Well i was really into my art in high school and actually wanted to be an art teacher for ages, till i remember i hate kids, but i haven't really drawn since then, well i got a new set of art materials and thought i would draw one of my snakes.

So here it is, this is a pic of my 08 male royal - Griffin (remember i haven't drawn in ages)


----------



## Colosseum (Aug 8, 2008)

Nice work :2thumb:


----------



## Freakinfreak (May 13, 2009)

Ooooh i really like it! 
I envy people that can draw still life and realism... all i can draw is stuff from my head lol.

Keep up the good work! :flrt:


----------



## Amanda Wight (Jun 11, 2009)

See im the opposite, i have to have something in front of me to be able to draw it, i would love to be able to pick up a pencil and just draw whatever i wanted and not need something to reference it to.

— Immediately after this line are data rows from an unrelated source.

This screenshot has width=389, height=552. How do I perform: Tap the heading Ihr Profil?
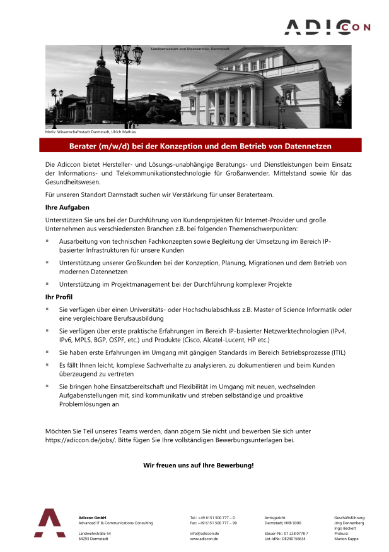pyautogui.click(x=58, y=297)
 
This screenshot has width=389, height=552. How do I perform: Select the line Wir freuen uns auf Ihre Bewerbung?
pyautogui.click(x=199, y=465)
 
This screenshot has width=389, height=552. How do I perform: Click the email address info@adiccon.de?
pyautogui.click(x=204, y=533)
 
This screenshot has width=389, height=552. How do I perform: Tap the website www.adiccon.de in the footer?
pyautogui.click(x=204, y=539)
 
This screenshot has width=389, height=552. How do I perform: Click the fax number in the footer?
pyautogui.click(x=213, y=523)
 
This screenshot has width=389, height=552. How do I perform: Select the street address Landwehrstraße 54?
pyautogui.click(x=95, y=533)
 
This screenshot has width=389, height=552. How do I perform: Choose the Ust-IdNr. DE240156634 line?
pyautogui.click(x=285, y=539)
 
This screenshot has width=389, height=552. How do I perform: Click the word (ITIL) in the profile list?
pyautogui.click(x=337, y=352)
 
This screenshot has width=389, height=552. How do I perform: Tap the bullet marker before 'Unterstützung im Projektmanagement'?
pyautogui.click(x=47, y=284)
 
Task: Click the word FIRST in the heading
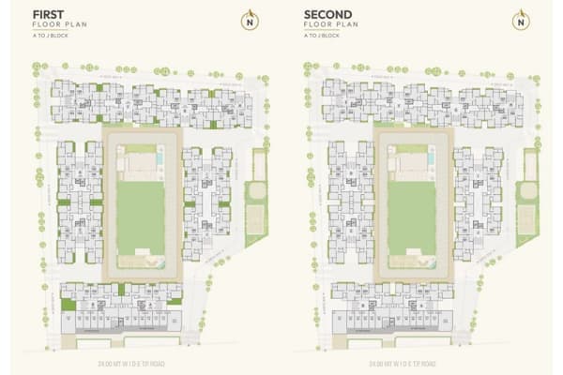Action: click(51, 15)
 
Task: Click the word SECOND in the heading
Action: click(327, 15)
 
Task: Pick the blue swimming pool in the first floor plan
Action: click(162, 165)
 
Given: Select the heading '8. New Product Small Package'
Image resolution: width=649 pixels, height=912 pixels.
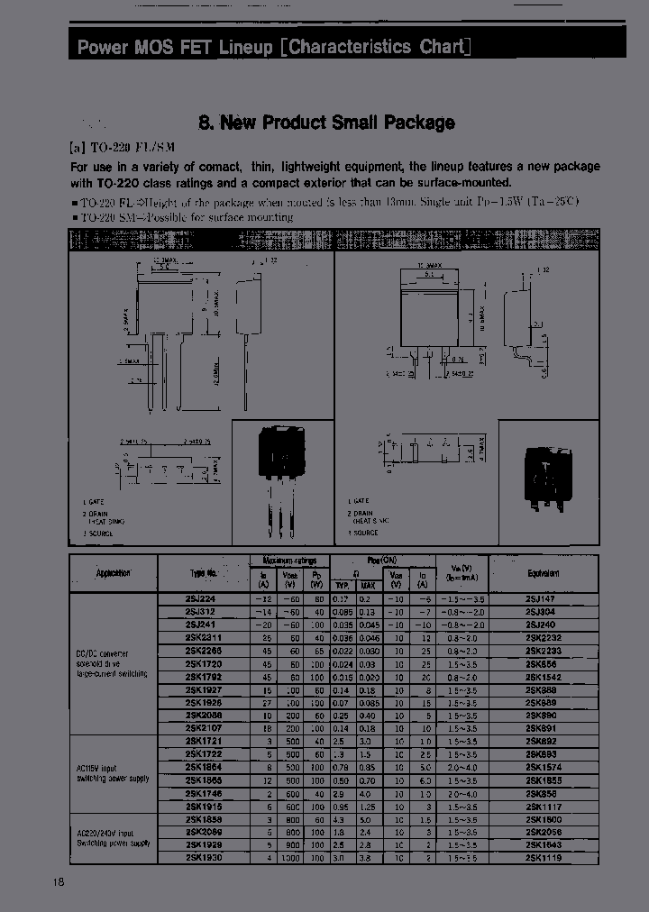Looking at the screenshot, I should tap(325, 123).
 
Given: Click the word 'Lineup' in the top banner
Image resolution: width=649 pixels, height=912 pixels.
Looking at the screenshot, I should tap(244, 47).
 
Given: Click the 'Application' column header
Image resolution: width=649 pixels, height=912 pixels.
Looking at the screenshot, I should tap(114, 573).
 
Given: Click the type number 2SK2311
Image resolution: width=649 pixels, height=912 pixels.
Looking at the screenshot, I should tap(204, 638).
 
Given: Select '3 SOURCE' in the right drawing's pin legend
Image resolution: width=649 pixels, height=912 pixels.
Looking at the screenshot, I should tap(364, 534).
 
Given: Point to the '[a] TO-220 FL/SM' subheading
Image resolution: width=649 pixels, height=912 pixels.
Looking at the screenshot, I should tap(122, 147).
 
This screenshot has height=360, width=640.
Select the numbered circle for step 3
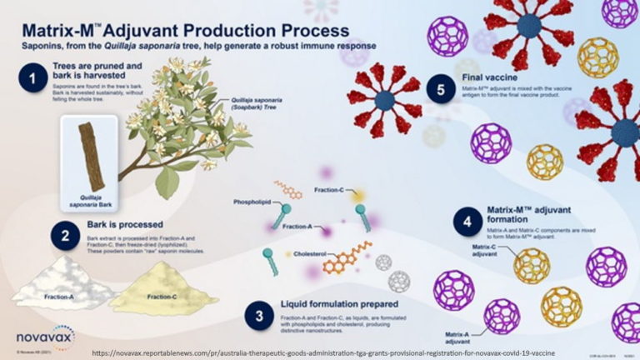pos(259,315)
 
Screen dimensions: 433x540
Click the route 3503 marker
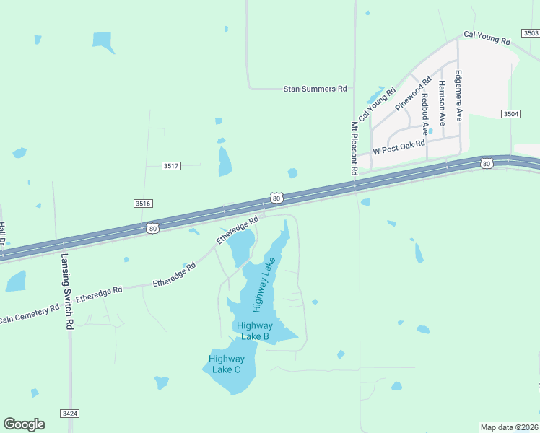point(531,33)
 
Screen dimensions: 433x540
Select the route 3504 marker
point(510,114)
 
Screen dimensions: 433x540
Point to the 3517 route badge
point(171,166)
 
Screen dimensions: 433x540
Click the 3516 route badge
point(143,204)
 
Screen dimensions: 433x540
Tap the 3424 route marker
point(69,413)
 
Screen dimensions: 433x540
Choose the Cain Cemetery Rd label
point(29,312)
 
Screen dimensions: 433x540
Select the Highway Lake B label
point(253,331)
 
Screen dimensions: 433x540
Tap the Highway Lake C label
point(227,364)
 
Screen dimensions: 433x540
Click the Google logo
point(24,424)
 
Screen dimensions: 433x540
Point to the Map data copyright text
point(509,427)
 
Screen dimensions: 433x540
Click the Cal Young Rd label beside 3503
point(487,38)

Thanks guys for the nice comments 



Freakinfreak said:


> Ooooh i really like it!
> I envy people that can draw still life and realism... all i can draw is stuff from my head lol.
> 
> Keep up the good work! :flrt:


----------



## Crab Man (Oct 3, 2009)

Coooooool :2thumb:

My high school would have all 6th year students do an art project in spring. I did 4 pencil drawings of snakes. One was a diamondback rattler, and to get it to really look the part I more or less had to draw the scales individually. Took absolute ages, but I was well chuffed with the result.
That was back in '97 and that OP has just made me want to go and get the pencils out again


----------



## Dunnyc23 (Jan 12, 2010)

*drawings*

wow, pretty gd.. i do some drawing myself but i find snakes so difficult 2 capture, they always endup comin out misshapen.. :/ ne tips?


----------



## Amanda Wight (Jun 11, 2009)

Start with the eyes, then work from that, when you draw the body it will look out of shape till you put in the pattern and shading then it comes together, something i had to realise was i couldnt get a lot of the highlights because i was drawing the scales individually but im pretty happy with the effect 

Good luck :2thumb:



Dunnyc23 said:


> wow, pretty gd.. i do some drawing myself but i find snakes so difficult 2 capture, they always endup comin out misshapen.. :/ ne tips?


----------



## hedgehog738 (Oct 6, 2009)

i find snakes hard to draw, i enjoy drawring my fish and i used to do manga


----------



## xvickyx (Jul 21, 2009)

Thats a fab drawing, well done, not an easy subject to draw!  Look forward to seeing more.


----------